[Dyspnoea and psychopathology in the elderly patient with chronic obstructive pulmonary disease]

Rev Esp Geriatr Gerontol. 2011 Jan-Feb;46(1):21-6. doi: 10.1016/j.regg.2010.07.004. Epub 2010 Sep 24.
[Article in Spanish]

Abstract

Chronic Obstructive Pulmonary Disease (COPD) is a progressive disease with dyspnoea perception as a main symptom. In severe stages, dyspnoea can constitute a risk factor for depression, anxiety and somatization disorders.

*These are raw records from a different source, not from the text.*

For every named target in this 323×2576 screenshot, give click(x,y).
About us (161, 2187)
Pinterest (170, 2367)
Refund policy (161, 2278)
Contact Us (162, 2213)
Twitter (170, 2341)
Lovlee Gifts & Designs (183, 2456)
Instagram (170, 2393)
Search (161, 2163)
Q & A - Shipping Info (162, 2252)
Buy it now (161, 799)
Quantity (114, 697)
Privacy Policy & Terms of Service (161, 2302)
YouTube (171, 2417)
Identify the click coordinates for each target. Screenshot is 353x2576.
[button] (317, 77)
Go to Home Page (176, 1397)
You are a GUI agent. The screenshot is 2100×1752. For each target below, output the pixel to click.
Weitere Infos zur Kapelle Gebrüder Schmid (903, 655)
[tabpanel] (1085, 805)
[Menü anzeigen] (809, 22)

Objective: The objective was to evaluate the presence of these psychopathologies based on dyspnoea and severity stages in patients with COPD.

Materials and methods: Patients (n = 51) were evaluated by means of the Hospital Anxiety and Depression Scale, the dyspnoea scale (MRC), the General Health Questionnaire (GHQ-28) and spirometric criteria.

Results: The increase in dyspnoea level and disease severity lead to a progressive worsening of anxiety, depressive and somatic symptoms with clinical relevance (P < 0.05). There was a significant correlation between those parameters (P < 0.05).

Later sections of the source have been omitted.